Problem to work on: Reproduce all the entries beneath this sentence exactly.

Data:

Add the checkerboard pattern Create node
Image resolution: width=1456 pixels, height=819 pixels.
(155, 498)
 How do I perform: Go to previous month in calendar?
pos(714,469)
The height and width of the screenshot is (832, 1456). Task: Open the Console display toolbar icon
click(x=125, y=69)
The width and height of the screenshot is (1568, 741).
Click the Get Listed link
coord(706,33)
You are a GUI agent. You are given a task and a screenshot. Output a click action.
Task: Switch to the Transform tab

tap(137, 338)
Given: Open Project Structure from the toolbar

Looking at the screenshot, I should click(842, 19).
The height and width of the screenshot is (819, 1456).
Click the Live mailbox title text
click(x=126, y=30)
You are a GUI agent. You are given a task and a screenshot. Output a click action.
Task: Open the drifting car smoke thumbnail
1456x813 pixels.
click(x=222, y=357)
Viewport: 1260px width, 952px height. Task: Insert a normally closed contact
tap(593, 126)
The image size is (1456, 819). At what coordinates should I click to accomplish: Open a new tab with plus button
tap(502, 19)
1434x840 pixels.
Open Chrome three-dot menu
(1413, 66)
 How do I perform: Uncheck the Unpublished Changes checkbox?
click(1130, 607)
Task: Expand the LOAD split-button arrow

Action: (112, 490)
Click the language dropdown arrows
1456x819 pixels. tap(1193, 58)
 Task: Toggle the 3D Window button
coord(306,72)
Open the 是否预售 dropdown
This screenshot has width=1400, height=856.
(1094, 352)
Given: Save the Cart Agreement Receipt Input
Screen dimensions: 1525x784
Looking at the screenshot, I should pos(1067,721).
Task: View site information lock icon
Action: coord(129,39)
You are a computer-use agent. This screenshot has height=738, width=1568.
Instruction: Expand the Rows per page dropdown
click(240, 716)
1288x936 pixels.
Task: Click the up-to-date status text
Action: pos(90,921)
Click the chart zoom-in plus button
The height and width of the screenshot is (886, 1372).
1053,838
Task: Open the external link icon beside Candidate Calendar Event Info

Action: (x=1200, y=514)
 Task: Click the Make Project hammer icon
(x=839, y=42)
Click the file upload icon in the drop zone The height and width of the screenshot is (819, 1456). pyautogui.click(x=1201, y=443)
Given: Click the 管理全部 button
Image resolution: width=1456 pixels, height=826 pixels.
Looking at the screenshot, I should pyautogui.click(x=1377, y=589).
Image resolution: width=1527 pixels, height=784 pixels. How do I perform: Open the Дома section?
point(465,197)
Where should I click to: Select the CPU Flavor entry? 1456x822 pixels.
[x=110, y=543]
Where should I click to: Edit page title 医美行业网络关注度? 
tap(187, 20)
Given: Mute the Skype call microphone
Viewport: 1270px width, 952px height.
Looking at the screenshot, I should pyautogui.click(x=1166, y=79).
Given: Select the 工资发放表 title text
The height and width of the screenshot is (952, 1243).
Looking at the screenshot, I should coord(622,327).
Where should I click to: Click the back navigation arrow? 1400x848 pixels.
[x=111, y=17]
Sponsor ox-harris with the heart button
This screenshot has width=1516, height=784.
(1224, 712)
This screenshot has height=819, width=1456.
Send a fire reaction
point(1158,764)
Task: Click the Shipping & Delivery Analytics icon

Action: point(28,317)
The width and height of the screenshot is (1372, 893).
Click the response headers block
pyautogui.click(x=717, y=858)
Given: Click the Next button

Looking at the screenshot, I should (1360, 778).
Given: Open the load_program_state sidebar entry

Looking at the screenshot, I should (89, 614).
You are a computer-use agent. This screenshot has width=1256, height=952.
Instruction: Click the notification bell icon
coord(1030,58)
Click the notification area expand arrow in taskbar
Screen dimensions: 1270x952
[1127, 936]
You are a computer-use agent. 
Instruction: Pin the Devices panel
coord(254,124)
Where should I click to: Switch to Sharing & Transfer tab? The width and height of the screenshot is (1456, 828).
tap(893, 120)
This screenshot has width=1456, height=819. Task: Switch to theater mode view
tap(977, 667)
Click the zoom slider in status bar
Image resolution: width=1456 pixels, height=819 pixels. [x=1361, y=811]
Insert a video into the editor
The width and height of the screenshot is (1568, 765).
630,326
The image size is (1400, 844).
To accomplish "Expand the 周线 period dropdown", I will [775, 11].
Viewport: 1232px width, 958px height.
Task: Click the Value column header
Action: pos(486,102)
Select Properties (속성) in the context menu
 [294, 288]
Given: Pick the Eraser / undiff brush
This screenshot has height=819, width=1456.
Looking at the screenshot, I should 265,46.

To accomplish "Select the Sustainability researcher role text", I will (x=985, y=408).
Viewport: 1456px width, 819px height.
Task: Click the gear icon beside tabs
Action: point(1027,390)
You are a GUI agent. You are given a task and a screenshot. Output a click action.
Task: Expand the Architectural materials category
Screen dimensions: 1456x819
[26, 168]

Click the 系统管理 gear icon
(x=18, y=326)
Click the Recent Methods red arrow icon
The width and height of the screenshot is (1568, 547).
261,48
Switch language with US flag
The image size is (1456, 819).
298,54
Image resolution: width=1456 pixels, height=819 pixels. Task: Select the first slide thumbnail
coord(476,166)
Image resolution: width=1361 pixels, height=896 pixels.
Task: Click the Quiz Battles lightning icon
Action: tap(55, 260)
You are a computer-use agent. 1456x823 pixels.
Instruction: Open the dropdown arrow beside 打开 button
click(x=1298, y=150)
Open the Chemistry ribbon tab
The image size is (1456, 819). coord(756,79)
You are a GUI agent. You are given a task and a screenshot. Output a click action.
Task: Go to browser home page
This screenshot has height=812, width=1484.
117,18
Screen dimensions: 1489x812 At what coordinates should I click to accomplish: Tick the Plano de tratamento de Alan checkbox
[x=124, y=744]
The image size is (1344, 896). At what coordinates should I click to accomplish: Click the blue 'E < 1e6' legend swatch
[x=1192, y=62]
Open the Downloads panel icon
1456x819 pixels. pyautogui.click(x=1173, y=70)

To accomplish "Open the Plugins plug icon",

Exercise solution:
Add the checkerboard pattern Create node
Image resolution: width=1456 pixels, height=819 pixels.
(155, 498)
 How do I perform: Go to previous month in calendar?
pos(714,469)
The height and width of the screenshot is (832, 1456). Task: Open the Console display toolbar icon
click(x=125, y=69)
The width and height of the screenshot is (1568, 741).
Click the Get Listed link
coord(706,33)
You are a GUI agent. You are given a task and a screenshot. Output a click action.
Task: Switch to the Transform tab

tap(137, 338)
Given: Open Project Structure from the toolbar

Looking at the screenshot, I should click(842, 19).
The height and width of the screenshot is (819, 1456).
Click the Live mailbox title text
click(x=126, y=30)
You are a GUI agent. You are given a task and a screenshot. Output a click action.
Task: Open the drifting car smoke thumbnail
1456x813 pixels.
click(x=222, y=357)
Viewport: 1260px width, 952px height. Task: Insert a normally closed contact
tap(593, 126)
The image size is (1456, 819). At what coordinates should I click to accomplish: Open a new tab with plus button
tap(502, 19)
1434x840 pixels.
Open Chrome three-dot menu
(1413, 66)
 How do I perform: Uncheck the Unpublished Changes checkbox?
click(1130, 607)
Task: Expand the LOAD split-button arrow

Action: (112, 490)
Click the language dropdown arrows
1456x819 pixels. tap(1193, 58)
 Task: Toggle the 3D Window button
coord(306,72)
Open the 是否预售 dropdown
This screenshot has width=1400, height=856.
(1094, 352)
Given: Save the Cart Agreement Receipt Input
Screen dimensions: 1525x784
Looking at the screenshot, I should pos(1067,721).
Task: View site information lock icon
Action: coord(129,39)
You are a computer-use agent. This screenshot has height=738, width=1568.
Instruction: Expand the Rows per page dropdown
click(240, 716)
1288x936 pixels.
Task: Click the up-to-date status text
Action: pos(90,921)
Click the chart zoom-in plus button
The height and width of the screenshot is (886, 1372).
1053,838
Task: Open the external link icon beside Candidate Calendar Event Info

Action: (x=1200, y=514)
 Task: Click the Make Project hammer icon
(x=839, y=42)
Click the file upload icon in the drop zone The height and width of the screenshot is (819, 1456). pyautogui.click(x=1201, y=443)
Given: Click the 管理全部 button
Image resolution: width=1456 pixels, height=826 pixels.
Looking at the screenshot, I should pyautogui.click(x=1377, y=589).
Image resolution: width=1527 pixels, height=784 pixels. How do I perform: Open the Дома section?
point(465,197)
Where should I click to: Select the CPU Flavor entry? 1456x822 pixels.
[x=110, y=543]
Where should I click to: Edit page title 医美行业网络关注度? 
tap(187, 20)
Given: Mute the Skype call microphone
Viewport: 1270px width, 952px height.
Looking at the screenshot, I should pyautogui.click(x=1166, y=79).
Given: Select the 工资发放表 title text
The height and width of the screenshot is (952, 1243).
Looking at the screenshot, I should coord(622,327).
Where should I click to: Click the back navigation arrow? 1400x848 pixels.
[x=111, y=17]
Sponsor ox-harris with the heart button
This screenshot has width=1516, height=784.
(1224, 712)
This screenshot has height=819, width=1456.
Send a fire reaction
point(1158,764)
Task: Click the Shipping & Delivery Analytics icon

Action: point(28,317)
The width and height of the screenshot is (1372, 893).
Click the response headers block
pyautogui.click(x=717, y=858)
Given: Click the Next button

Looking at the screenshot, I should (1360, 778).
Given: Open the load_program_state sidebar entry

Looking at the screenshot, I should (89, 614).
You are a computer-use agent. This screenshot has width=1256, height=952.
Instruction: Click the notification bell icon
coord(1030,58)
Click the notification area expand arrow in taskbar
Screen dimensions: 1270x952
[1127, 936]
You are a computer-use agent. 
Instruction: Pin the Devices panel
coord(254,124)
Where should I click to: Switch to Sharing & Transfer tab? The width and height of the screenshot is (1456, 828).
tap(893, 120)
This screenshot has width=1456, height=819. Task: Switch to theater mode view
tap(977, 667)
Click the zoom slider in status bar
Image resolution: width=1456 pixels, height=819 pixels. [x=1361, y=811]
Insert a video into the editor
The width and height of the screenshot is (1568, 765).
630,326
The image size is (1400, 844).
To accomplish "Expand the 周线 period dropdown", I will [775, 11].
Viewport: 1232px width, 958px height.
Task: Click the Value column header
Action: pos(486,102)
Select Properties (속성) in the context menu
 [294, 288]
Given: Pick the Eraser / undiff brush
This screenshot has height=819, width=1456.
Looking at the screenshot, I should 265,46.

To accomplish "Select the Sustainability researcher role text", I will (x=985, y=408).
Viewport: 1456px width, 819px height.
Task: Click the gear icon beside tabs
Action: point(1027,390)
You are a GUI agent. You are given a task and a screenshot. Output a click action.
Task: Expand the Architectural materials category
Screen dimensions: 1456x819
[26, 168]

Click the 系统管理 gear icon
(x=18, y=326)
Click the Recent Methods red arrow icon
The width and height of the screenshot is (1568, 547).
261,48
Switch language with US flag
The image size is (1456, 819).
298,54
Image resolution: width=1456 pixels, height=819 pixels. Task: Select the first slide thumbnail
coord(476,166)
Image resolution: width=1361 pixels, height=896 pixels.
Task: Click the Quiz Battles lightning icon
Action: tap(55, 260)
You are a computer-use agent. 1456x823 pixels.
Instruction: Open the dropdown arrow beside 打开 button
click(x=1298, y=150)
Open the Chemistry ribbon tab
The image size is (1456, 819). coord(756,79)
You are a GUI agent. You are given a task and a screenshot. Output a click action.
Task: Go to browser home page
This screenshot has height=812, width=1484.
117,18
Screen dimensions: 1489x812 At what coordinates should I click to accomplish: Tick the Plano de tratamento de Alan checkbox
[x=124, y=744]
The image size is (1344, 896). At what coordinates should I click to accomplish: Click the blue 'E < 1e6' legend swatch
[x=1192, y=62]
Open the Downloads panel icon
1456x819 pixels. pyautogui.click(x=1173, y=70)

To accomplish "Open the Plugins plug icon",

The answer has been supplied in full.